● Given text
----
How The Climate Crisis Is Driving Local Authority Decision Making

Extreme weather events around the world confirm that not only is the climate urgency very real, it also demands immediate action. Some of the measures needed to slow and eventually reverse climate change will need massive investment – others will be more a matter of making different decisions about how we choose to build.

Whatever actions are chosen it’s clear that tackling the climate crisis can no longer be at the periphery – it has to be at the heart of policy making at national and local levels.

The built environment accounts for around 40% of the UK’s carbon footprint. For many existing structures this means a colossal and expensive retrofit programme to upgrade insulation and install renewable energy and low-carbon heating and cooling.  There’s no way around the fact that this is going to be an expensive investment. But there are proven solutions including installing SIPs as a more thermally efficient wrap or infill for buildings.

Future-Proofing New Builds

For new buildings, including schools and housing, the priority has to be to ensure that new buildings are future-proof. They must be designed and built to be highly energy-efficient from the outset and with the lowest possible levels of embodied carbon.
----
● Given data
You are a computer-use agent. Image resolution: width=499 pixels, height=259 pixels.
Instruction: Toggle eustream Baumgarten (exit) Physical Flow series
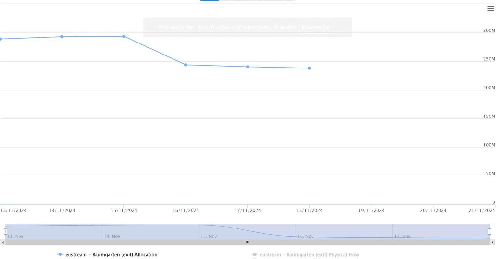tap(309, 255)
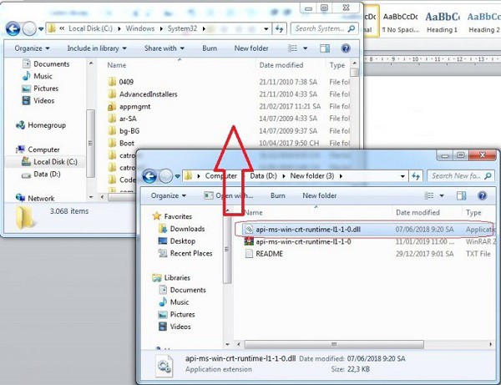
----
● Problem details
Please carry on the article about the climate crisis and local authority decision making, picking up right after its last sentence.

● Output of the task
Avoiding adding to the climate crisis with new building programmes is largely about decision-making rather than cost. A building system like i-SIP has a high structural timber content. The building is, in effect, locking up carbon that would otherwise be in the atmosphere and contributing to global warming.

Panelised offsite construction also guarantees the thermal performance of the building straight out of the factory. Energy efficiency standards up to Passivhaus can be designed into the structure and replicated in practice.

No Extra Cost

With a highly standardised product, there’s no cost penalty and greater surety when it comes to achieving like-for-like thermal performance compared to a traditional build. Traditional construction also relies on materials with high levels of embodied carbon which will increasingly have to be tracked and accounted for.

One straightforward and positive step towards tackling the climate crisis would be to specify MMC and panelised offsite as the preferred building method on new projects. This will guarantee performance and avoid the risk of future upgrade costs.